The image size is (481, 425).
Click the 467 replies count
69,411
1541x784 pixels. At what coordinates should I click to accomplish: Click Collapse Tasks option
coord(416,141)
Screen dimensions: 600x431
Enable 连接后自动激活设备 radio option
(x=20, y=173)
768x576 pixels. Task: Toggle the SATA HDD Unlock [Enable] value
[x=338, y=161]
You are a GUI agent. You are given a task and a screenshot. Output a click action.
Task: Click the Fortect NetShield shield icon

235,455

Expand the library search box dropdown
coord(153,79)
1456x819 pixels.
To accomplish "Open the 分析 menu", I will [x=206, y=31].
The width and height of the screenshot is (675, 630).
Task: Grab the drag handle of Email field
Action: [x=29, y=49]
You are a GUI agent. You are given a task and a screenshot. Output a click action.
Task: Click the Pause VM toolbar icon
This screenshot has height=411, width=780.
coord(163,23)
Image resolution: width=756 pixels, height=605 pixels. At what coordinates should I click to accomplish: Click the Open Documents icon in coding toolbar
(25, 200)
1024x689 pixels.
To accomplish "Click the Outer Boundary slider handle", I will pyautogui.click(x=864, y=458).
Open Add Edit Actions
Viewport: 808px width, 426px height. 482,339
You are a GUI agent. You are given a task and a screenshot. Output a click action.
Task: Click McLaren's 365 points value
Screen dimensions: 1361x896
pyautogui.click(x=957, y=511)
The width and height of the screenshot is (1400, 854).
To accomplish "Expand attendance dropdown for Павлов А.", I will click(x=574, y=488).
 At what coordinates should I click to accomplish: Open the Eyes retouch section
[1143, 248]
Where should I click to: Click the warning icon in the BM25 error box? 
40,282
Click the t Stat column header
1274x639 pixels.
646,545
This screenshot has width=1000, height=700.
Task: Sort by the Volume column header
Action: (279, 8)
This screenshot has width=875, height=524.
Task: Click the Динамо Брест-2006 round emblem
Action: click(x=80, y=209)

■ ■ ■ ■ ■

From the records above, copy only the lines starting with the line that holds "Task: Click the Fortect NetShield shield icon" and going on through the line that holds "Task: Click the Pause VM toolbar icon", exactly as written.

| Task answer |
Task: Click the Fortect NetShield shield icon

235,455

Expand the library search box dropdown
coord(153,79)
1456x819 pixels.
To accomplish "Open the 分析 menu", I will [x=206, y=31].
The width and height of the screenshot is (675, 630).
Task: Grab the drag handle of Email field
Action: [x=29, y=49]
You are a GUI agent. You are given a task and a screenshot. Output a click action.
Task: Click the Pause VM toolbar icon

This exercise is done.